Life can be a rollercoaster ride of emotions, and for many of us, anxiety can be a constant passenger. Whether it’s a fluttering feeling in your chest or racing thoughts that refuse to be silenced, anxiety can be incredibly challenging to manage. Yet, there’s a potent and scientifically proven way to navigate this journey—by regulating your nervous system. In this blog, we’ll explore what the nervous system is, how it influences our anxiety, and practical, human-centered techniques to achieve serenity within the storm.
Imagine your nervous system as the operations manager of the body. The peripheral nervous system, in particular, is working in the background all the time, so you don’t have to think about taking a breath, or making your heart beat, or digesting your food- and you can focus on the other important parts of your life.
To embark on this journey towards anxiety management, it’s essential to understand the delicate balance between what’s called the sympathetic and parasympathetic nervous systems within the peripheral nervous system.
The sympathetic nervous system (SNS) is your body’s “fight or flight” response system. When danger looms, it prepares you for action by increasing your heart rate, opening up your airways, and redirecting blood to your muscles. In the throes of chronic anxiety, the SNS can become overly enthusiastic, causing unnecessary stress responses even when there are no actual dangers around you.
The parasympathetic nervous system (PNS) is your calming companion, initiating “rest and digest” functions. It promotes relaxation, slows your heart rate, and enhances digestion. Activating your PNS can be the antidote to an overactive SNS.
So, how do we become aware of these always-on systems that we never think about?
How do we start to gain more control over our own nervous systems to better manage our anxiety?
1. Breathe. Deeply, and regularly. Practice deep breathing techniques, like the soothing belly breath or the tranquil 4-7-8 method (4 second inhale, 7 second hold, 8 second exhale). Your breath will be your lifeline to activate the PNS and silence the relentless chatter of the SNS.
2. Introduce mindfulness and meditation into your life. It’s not about silencing thoughts, but noticing them, embracing them, and bringing ourselves back to the present moment. You can even be mindful of your nervous system, going inwards and asking your body, “What danger and safety cues are you perceiving right now?”.
3. Release the physical grip of anxiety through progressive muscle relaxation exercises. Go through each muscle group in your body, squeezing for 3 seconds as tight as you can, and then relaxing. You’ll notice that those muscles are more relaxed than they were before.

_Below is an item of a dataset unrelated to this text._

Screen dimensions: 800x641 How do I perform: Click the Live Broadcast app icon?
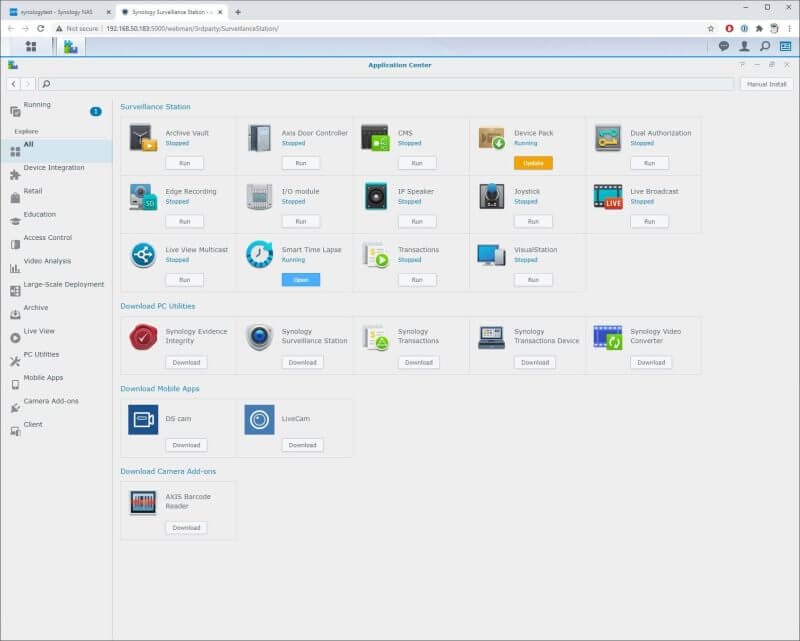click(607, 196)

4. Engage in regular physical activity. Exercise isn’t just about the body; it’s a tonic for your mind and nervous system, reducing stress and boosting overall well-being. Cardio, in particular, will help lower your resting heart rate and therefore strengthen your PNS.
5. Prioritize sleep hygiene. Sleep is your nervous system’s restoration chamber. A lack of sleep can amplify anxiety, so create a bedtime routine that is relaxing and reasonable for your busy schedule. A good night’s sleep will make you much less prone to anxiety.
6. Eat a balanced diet filled with whole foods. Too much caffeine and sugar can trigger the SNS, so try to eat plenty of protein, healthy fats and carbs, fruits, vegetables, and don’t deny yourself the occasional sweet treat for joy!
7. Identify and manage sources of chronic stress in your life, be it at work, school, home, or in your community. Set boundaries, seek support, and consider making actual life changes to lighten your load.
If anxiety is persistent and interferes with your day-to-day functioning, don’t hesitate to reach out to a mental health professional. Whether it be talk therapy or medication, seeking mental healthcare can be transformative for many people. These things can help bring your nervous system to a place where the aforementioned coping skills come to you more easily and work more effectively.
As you embark on this journey to regulate your nervous system and cope with anxiety, remember that you are not alone. This voyage is as personal as it is collective, and finding your unique rhythm is part of the process. Be kind to yourself, embrace the moments of stillness, and seek support when needed. With patience and practice in regulating your nervous system, you can uncover new ways to find ease every day.